Martín Sucías está casado con Inés desde la década de 1970. Tienen dos hijas y cuatros nietos. Sucías desarrolla su actividad empresarial y profesional por todo el país. Además, bautiza, casa, guía grupos de reflexión y prepara a los creyentes para recibir los sacramentos. Es diácono permanente, una figura eclesiástica a la que se le confiere el llamado "sacerdocio de tercer grado". Por su condición de casado no podrá avanzar más en la escala jerárquica de la Iglesia Católica. No obstante, tiene un trabajo permanente cerca de las comunidades pequeñas y administrando los distintos sacramentos.

Vestido con una indumentaria similar a la de los sacerdotes, tiene que explicar a los vecinos su tarea para que no digan que "el cura anda de novio", aseguró a El País.

Celebración especial de diáconos en Montevideo.

"Las mujeres diaconisas son una posibilidad para hoy". Con esta frase el papa Francisco levantó polvareda en mayo pasado durante una celebración en la que participaron hermanas superioras de distintas congregaciones religiosas.

Para muchos fue una señal positiva para los partidarios de acercar a la mujer a la vida clerical de la Iglesia Católica, para otros fue un comentario al pasar que no tendrá consecuencias.

Más allá de las especulaciones, lo cierto es que fue un nuevo mensaje de apoyo a la tarea que desarrollan los diáconos en todo el mundo. A fines del mes de mayo se efectuó en Roma el "Jubileo de los Diáconos". Fue en esa ocasión en que Jorge Mario Bergoglio volvió a elogiar la tarea diaconal.

Francisco resolvió la conmemoración de un año santo especial, el "jubileo de la Misericordia". En ese contexto, los diáconos uruguayos van a hacer una celebración especial el día 10 de agosto a la hora 19.30 en la catedral metropolitana.

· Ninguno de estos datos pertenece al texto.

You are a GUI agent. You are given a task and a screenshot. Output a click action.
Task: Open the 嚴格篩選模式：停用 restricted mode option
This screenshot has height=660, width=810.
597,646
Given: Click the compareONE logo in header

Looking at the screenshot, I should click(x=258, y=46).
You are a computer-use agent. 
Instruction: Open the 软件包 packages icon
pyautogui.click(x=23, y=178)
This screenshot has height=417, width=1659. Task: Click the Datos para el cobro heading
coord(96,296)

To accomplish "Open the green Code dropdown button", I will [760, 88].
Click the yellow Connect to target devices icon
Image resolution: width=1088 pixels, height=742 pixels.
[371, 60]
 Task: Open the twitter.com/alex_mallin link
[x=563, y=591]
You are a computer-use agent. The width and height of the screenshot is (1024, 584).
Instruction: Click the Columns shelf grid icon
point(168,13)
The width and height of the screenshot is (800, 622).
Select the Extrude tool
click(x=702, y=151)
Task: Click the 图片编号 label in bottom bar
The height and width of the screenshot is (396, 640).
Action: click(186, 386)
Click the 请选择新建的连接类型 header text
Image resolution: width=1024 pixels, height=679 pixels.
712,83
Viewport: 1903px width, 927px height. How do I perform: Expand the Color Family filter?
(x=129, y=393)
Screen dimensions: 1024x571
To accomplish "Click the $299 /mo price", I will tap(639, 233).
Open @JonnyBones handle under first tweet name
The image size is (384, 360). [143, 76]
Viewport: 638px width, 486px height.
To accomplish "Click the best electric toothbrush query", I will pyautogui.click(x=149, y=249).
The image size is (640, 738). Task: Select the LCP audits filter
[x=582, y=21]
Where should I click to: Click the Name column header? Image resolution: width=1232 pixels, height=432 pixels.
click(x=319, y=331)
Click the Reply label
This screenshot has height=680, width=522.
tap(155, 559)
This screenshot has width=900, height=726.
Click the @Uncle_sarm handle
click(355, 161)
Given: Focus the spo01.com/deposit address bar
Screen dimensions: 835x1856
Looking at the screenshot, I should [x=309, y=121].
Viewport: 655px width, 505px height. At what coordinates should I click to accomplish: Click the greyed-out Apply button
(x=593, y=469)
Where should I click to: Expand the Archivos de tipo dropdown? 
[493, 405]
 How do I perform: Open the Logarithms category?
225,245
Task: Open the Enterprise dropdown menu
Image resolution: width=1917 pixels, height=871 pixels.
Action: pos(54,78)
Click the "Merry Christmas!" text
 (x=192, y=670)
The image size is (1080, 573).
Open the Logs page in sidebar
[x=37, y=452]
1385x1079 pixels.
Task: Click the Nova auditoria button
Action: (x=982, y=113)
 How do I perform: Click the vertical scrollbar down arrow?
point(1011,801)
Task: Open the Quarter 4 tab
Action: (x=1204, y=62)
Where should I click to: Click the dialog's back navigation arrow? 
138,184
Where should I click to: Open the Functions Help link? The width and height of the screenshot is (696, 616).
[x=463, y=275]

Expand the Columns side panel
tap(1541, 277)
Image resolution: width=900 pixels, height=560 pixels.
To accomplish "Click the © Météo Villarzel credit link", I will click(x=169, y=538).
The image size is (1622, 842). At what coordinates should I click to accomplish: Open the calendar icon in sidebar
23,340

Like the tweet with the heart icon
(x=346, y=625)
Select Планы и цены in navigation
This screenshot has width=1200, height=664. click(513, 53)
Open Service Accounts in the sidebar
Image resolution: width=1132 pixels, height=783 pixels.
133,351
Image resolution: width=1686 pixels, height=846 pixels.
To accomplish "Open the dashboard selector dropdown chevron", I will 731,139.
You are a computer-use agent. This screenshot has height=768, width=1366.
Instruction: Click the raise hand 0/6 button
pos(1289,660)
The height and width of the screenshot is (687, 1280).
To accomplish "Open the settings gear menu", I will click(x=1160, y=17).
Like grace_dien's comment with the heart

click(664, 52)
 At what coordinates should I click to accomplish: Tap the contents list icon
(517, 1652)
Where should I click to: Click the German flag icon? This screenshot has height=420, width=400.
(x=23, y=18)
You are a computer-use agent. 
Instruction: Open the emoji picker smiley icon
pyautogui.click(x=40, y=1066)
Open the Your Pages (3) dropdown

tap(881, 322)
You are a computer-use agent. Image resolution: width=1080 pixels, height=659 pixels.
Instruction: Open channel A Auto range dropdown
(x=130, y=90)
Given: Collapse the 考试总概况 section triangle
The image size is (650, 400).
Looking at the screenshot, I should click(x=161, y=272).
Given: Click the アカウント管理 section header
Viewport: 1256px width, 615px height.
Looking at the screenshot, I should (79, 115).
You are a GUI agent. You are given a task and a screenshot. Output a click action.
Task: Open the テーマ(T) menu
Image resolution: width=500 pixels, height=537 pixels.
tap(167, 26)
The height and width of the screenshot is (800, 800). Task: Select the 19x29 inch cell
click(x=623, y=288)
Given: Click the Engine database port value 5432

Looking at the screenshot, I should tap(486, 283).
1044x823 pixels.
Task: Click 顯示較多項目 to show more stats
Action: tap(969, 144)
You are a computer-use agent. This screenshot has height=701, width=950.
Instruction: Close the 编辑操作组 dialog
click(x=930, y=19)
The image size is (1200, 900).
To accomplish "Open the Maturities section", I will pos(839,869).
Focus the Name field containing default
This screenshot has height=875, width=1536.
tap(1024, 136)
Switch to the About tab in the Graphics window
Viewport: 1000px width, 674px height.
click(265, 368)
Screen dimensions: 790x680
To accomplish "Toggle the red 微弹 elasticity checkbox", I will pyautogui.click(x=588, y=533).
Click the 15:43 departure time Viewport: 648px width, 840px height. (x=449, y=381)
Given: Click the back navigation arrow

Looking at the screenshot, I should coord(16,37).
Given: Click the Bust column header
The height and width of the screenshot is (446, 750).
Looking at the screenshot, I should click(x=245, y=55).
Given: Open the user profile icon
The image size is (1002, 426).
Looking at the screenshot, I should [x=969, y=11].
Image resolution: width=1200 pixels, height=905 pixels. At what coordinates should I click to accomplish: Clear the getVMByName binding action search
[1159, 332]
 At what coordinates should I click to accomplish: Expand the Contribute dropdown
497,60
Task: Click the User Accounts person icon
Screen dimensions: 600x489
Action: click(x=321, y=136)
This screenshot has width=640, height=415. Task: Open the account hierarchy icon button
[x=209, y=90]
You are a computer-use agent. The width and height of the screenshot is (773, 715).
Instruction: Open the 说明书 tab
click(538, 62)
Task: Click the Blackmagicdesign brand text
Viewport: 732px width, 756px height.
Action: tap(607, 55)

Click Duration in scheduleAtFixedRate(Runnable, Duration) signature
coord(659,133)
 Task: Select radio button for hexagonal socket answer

"Es una celebración por nuestro Jubileo pero es una invitación para que participen todos los cristianos", indicó Sucías a El País. "Esta es una fecha en la que los diáconos celebran lo que viven y lo que sienten, pero es una fiesta de la Iglesia", dijo.

El diácono destacó que "la fe no es solamente estar encerrados entre cuatro paredes o administrar sacramentos. La fe es para vivirla desde nuestro primer sacramento, el matrimonio, y después en el orden sagrado".